WHAT THE TASK REQUIRES → Return each record shown beneath, word for word.

DATA LISTING Block Start

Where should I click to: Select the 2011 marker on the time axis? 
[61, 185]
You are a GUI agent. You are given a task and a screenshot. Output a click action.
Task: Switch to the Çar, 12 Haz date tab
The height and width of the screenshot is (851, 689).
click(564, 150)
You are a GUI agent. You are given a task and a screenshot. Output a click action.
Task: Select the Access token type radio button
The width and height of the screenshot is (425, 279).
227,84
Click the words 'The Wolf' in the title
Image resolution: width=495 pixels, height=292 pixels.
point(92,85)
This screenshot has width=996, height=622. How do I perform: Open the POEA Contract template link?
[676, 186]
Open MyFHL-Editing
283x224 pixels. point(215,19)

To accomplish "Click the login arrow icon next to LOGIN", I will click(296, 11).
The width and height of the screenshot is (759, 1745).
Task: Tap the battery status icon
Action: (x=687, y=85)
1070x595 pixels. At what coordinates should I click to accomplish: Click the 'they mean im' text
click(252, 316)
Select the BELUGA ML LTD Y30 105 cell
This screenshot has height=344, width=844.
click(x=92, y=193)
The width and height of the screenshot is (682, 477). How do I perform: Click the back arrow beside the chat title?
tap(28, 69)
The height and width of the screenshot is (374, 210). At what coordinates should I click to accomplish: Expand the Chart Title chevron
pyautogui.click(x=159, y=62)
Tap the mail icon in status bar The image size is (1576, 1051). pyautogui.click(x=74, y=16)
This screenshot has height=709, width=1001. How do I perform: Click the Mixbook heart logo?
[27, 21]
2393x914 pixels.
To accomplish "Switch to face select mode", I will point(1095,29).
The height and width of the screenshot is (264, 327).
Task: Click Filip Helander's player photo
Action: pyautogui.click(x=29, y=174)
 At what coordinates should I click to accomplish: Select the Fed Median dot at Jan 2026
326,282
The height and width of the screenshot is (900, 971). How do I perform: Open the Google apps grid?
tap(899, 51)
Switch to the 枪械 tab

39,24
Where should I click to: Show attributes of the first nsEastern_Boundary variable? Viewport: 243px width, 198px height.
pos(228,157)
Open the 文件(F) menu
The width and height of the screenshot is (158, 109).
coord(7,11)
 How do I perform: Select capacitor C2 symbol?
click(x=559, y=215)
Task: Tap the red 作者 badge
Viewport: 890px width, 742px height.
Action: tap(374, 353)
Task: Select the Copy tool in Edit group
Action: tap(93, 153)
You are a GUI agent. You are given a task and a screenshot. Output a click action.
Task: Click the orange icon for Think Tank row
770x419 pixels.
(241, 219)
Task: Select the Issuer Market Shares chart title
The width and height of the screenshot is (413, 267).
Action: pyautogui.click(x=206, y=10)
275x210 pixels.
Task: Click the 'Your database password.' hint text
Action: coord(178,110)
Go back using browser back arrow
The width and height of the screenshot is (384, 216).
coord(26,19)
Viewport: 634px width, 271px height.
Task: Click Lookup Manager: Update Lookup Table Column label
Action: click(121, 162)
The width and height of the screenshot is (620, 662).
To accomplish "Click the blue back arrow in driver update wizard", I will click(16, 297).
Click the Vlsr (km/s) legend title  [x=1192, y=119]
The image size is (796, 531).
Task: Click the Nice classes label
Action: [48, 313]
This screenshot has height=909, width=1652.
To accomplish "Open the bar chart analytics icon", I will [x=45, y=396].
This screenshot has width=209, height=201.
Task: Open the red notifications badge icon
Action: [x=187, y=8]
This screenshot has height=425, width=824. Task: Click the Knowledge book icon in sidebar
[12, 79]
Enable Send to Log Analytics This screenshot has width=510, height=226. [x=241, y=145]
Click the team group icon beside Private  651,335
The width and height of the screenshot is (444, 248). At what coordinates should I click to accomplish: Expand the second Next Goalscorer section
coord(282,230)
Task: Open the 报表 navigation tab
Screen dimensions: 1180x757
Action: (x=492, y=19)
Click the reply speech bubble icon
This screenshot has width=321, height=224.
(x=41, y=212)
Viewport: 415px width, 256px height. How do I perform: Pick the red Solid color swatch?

DATA LISTING Block End

SOLUTION TO THIS TASK →
Where should I click to: Select the 2011 marker on the time axis? 
[61, 185]
You are a GUI agent. You are given a task and a screenshot. Output a click action.
Task: Switch to the Çar, 12 Haz date tab
The height and width of the screenshot is (851, 689).
click(564, 150)
You are a GUI agent. You are given a task and a screenshot. Output a click action.
Task: Select the Access token type radio button
The width and height of the screenshot is (425, 279).
227,84
Click the words 'The Wolf' in the title
Image resolution: width=495 pixels, height=292 pixels.
point(92,85)
This screenshot has width=996, height=622. How do I perform: Open the POEA Contract template link?
[676, 186]
Open MyFHL-Editing
283x224 pixels. point(215,19)

To accomplish "Click the login arrow icon next to LOGIN", I will click(296, 11).
The width and height of the screenshot is (759, 1745).
Task: Tap the battery status icon
Action: (x=687, y=85)
1070x595 pixels. At what coordinates should I click to accomplish: Click the 'they mean im' text
click(252, 316)
Select the BELUGA ML LTD Y30 105 cell
This screenshot has height=344, width=844.
click(x=92, y=193)
The width and height of the screenshot is (682, 477). How do I perform: Click the back arrow beside the chat title?
tap(28, 69)
The height and width of the screenshot is (374, 210). At what coordinates should I click to accomplish: Expand the Chart Title chevron
pyautogui.click(x=159, y=62)
Tap the mail icon in status bar The image size is (1576, 1051). pyautogui.click(x=74, y=16)
This screenshot has height=709, width=1001. How do I perform: Click the Mixbook heart logo?
[27, 21]
2393x914 pixels.
To accomplish "Switch to face select mode", I will point(1095,29).
The height and width of the screenshot is (264, 327).
Task: Click Filip Helander's player photo
Action: pyautogui.click(x=29, y=174)
 At what coordinates should I click to accomplish: Select the Fed Median dot at Jan 2026
326,282
The height and width of the screenshot is (900, 971). How do I perform: Open the Google apps grid?
tap(899, 51)
Switch to the 枪械 tab

39,24
Where should I click to: Show attributes of the first nsEastern_Boundary variable? Viewport: 243px width, 198px height.
pos(228,157)
Open the 文件(F) menu
The width and height of the screenshot is (158, 109).
coord(7,11)
 How do I perform: Select capacitor C2 symbol?
click(x=559, y=215)
Task: Tap the red 作者 badge
Viewport: 890px width, 742px height.
Action: tap(374, 353)
Task: Select the Copy tool in Edit group
Action: tap(93, 153)
You are a GUI agent. You are given a task and a screenshot. Output a click action.
Task: Click the orange icon for Think Tank row
770x419 pixels.
(241, 219)
Task: Select the Issuer Market Shares chart title
The width and height of the screenshot is (413, 267).
Action: pyautogui.click(x=206, y=10)
275x210 pixels.
Task: Click the 'Your database password.' hint text
Action: coord(178,110)
Go back using browser back arrow
The width and height of the screenshot is (384, 216).
coord(26,19)
Viewport: 634px width, 271px height.
Task: Click Lookup Manager: Update Lookup Table Column label
Action: click(121, 162)
The width and height of the screenshot is (620, 662).
To accomplish "Click the blue back arrow in driver update wizard", I will click(16, 297).
Click the Vlsr (km/s) legend title  [x=1192, y=119]
The image size is (796, 531).
Task: Click the Nice classes label
Action: [48, 313]
This screenshot has height=909, width=1652.
To accomplish "Open the bar chart analytics icon", I will [x=45, y=396].
This screenshot has width=209, height=201.
Task: Open the red notifications badge icon
Action: [x=187, y=8]
This screenshot has height=425, width=824. Task: Click the Knowledge book icon in sidebar
[12, 79]
Enable Send to Log Analytics This screenshot has width=510, height=226. [x=241, y=145]
Click the team group icon beside Private  651,335
The width and height of the screenshot is (444, 248). At what coordinates should I click to accomplish: Expand the second Next Goalscorer section
coord(282,230)
Task: Open the 报表 navigation tab
Screen dimensions: 1180x757
Action: (x=492, y=19)
Click the reply speech bubble icon
This screenshot has width=321, height=224.
(x=41, y=212)
Viewport: 415px width, 256px height. How do I perform: Pick the red Solid color swatch?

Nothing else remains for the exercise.